4. Primeira mulher a atuar com a preservação da literatura oral brasileira
“Além de sua produção literária e de sua trajetória profissional como professora concursada, Maria Firmina contribuiu de maneira significativa para a imprensa local, com a publicação de enigmas e charadas, prática recorrente na época, do mesmo modo que atuou, de acordo com os que a conheceram em vida, na recolha e na preservação de textos da literatura oral, antecedendo nomes de importantes folcloristas brasileiros com atuação na primeira metade do século XX, como Mário de Andrade (1893-1945) e Luís da Câmara Cascudo (1898-1986).”
5. A luta iniciada por Maria Firmina dos Reis no século XIX continua sendo atual
“Indicadores sociais que são divulgados ano a ano pelo IBGE [Instituto Brasileiro de Geografia e Estatística] e outros órgãos mostram que 70% da população abaixo da linha da pobreza no país é negra. Além disso, 71% dos jovens que se encontram fora das escolas são negros.

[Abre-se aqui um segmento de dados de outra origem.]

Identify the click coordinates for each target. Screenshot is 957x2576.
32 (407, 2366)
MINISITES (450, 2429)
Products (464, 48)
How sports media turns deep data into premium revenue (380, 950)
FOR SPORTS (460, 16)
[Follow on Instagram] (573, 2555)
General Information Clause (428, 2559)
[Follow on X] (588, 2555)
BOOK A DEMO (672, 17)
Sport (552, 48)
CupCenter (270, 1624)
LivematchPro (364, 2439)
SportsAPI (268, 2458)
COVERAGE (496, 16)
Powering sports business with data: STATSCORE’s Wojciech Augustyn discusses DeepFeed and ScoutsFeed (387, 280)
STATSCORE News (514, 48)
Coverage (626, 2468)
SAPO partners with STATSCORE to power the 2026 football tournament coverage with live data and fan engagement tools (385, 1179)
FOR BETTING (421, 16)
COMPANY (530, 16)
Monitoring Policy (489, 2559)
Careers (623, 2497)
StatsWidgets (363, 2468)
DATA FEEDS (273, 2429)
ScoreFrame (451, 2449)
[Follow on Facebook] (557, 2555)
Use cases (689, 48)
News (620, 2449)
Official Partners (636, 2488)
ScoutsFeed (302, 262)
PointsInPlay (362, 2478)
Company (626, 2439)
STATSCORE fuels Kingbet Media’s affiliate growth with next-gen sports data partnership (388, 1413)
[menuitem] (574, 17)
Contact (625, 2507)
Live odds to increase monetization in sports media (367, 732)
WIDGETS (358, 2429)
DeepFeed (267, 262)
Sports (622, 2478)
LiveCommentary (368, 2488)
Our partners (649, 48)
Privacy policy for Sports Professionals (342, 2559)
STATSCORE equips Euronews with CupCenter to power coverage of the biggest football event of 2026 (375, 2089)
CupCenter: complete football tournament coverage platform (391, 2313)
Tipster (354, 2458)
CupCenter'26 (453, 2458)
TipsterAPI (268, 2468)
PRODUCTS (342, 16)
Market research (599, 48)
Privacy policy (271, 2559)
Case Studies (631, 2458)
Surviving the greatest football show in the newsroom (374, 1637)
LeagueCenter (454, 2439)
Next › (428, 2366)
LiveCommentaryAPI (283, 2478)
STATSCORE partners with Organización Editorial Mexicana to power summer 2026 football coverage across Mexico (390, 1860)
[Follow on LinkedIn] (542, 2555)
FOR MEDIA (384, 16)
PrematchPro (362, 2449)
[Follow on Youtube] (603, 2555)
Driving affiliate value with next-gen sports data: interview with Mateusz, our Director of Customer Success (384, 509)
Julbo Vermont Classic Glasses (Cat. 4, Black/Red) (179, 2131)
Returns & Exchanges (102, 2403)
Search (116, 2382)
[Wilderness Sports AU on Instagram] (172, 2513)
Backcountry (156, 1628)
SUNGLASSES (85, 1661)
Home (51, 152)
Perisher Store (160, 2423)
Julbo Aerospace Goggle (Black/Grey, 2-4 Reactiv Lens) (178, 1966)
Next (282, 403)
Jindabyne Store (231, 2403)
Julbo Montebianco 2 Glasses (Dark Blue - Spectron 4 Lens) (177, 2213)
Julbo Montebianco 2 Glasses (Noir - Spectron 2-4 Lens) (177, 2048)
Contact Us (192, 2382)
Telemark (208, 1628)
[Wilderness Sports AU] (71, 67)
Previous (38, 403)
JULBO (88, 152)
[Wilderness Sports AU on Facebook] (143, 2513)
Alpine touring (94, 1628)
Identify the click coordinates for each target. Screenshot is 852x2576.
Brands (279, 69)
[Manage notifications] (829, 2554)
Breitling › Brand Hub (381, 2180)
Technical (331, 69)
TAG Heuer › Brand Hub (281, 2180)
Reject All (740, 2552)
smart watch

A taxa de analfabetismo da população negra brasileira é mais que o dobro verificado entre a população branca, sendo 9% ante 4,1%, respectivamente. Um jovem negro no Brasil tem 78,9% mais chances de ser assassinado do que um jovem branco, e 62,9% da população carcerária no país é negra. Entre outros dados que poderiam ser aqui apresentados, o que esses números revelam é o caráter endêmico e estrutural do racismo no país, corroborando a velha máxima de que “no Brasil o passado nunca passa”. A luta por justiça social e pela dignidade da população negra brasileira não é uma novidade e ainda está longe de terminar. Daí, então, dos pontos de vista histórico e sociológico, a necessidade de recuperarmos a presença e a participação política de Maria Firmina dos Reis em meio a esse processo, buscando alcançar os sentidos que ela atribuiu à causa antiescravista em voga no Brasil do século XIX.”
6. O grande legado: vidas negras importam! E lugar de mulher é onde ela quiser!
“A autora foi uma mulher que conseguiu vencer as barreiras da discriminação de gênero e do preconceito racial em pleno Brasil do século XIX, além de ter sido uma pessoa comprometida com os desafios da época em que viveu, obtendo destaque em meio a uma sociedade calcada nos valores patriarcais e escravistas, como a brasileira, e que, infelizmente, continuam reverberando até os dias de hoje, através do racismo e de todas as formas de sexismo. Nesse sentido, o grande legado que Maria Firmina dos Reis deixou para as atuais e futuras gerações está associado às máximas que dizem: ‘Vidas negras importam!’ e Lugar de mulher é onde ela quiser!.”